↓↓↓

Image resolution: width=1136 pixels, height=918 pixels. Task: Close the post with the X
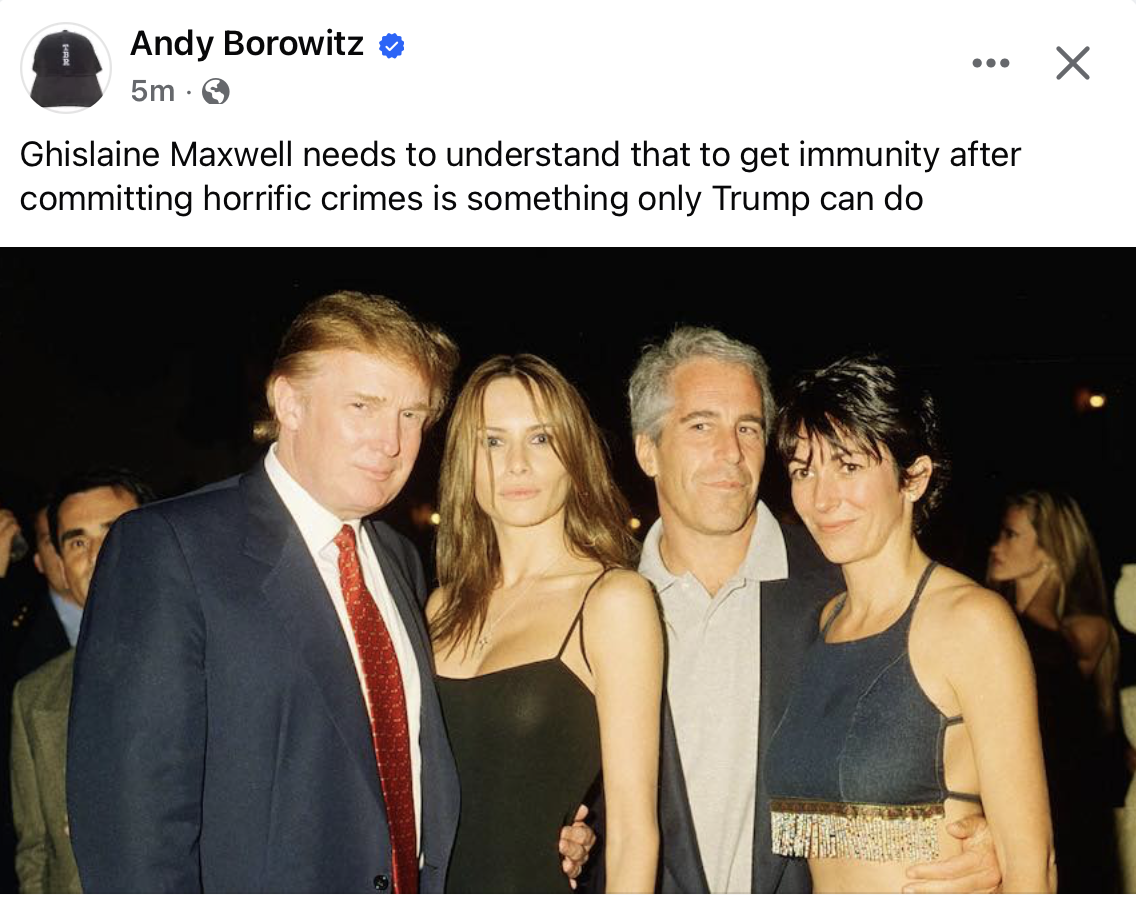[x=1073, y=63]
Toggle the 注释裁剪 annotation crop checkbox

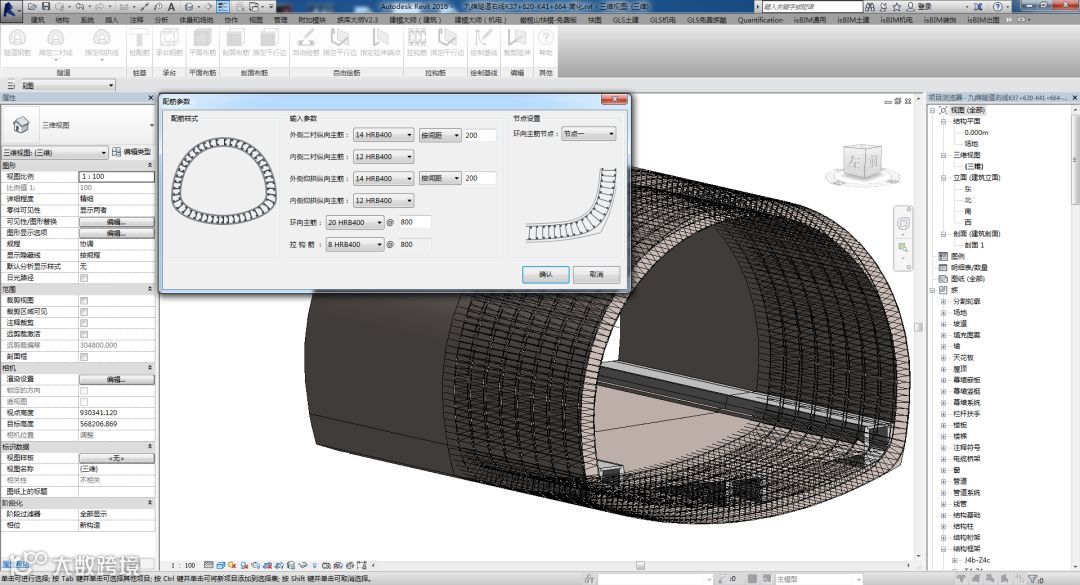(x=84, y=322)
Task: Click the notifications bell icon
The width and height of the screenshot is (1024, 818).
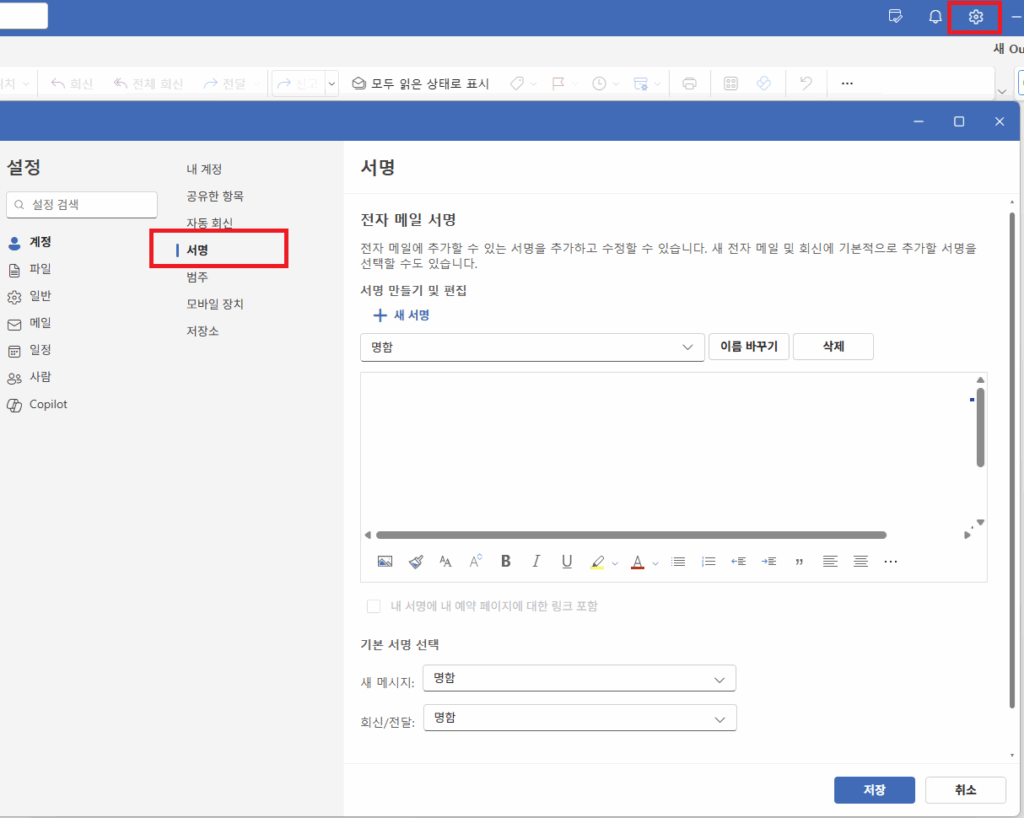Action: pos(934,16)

↑↑↑

The aim is an exact repeat of the entire listing, stripped of pictures.

RESPONSE BELOW —
Image resolution: width=1136 pixels, height=918 pixels. Task: Close the post with the X
[x=1073, y=63]
Toggle the 注释裁剪 annotation crop checkbox

(x=84, y=322)
Task: Click the notifications bell icon
The width and height of the screenshot is (1024, 818).
Action: pos(934,16)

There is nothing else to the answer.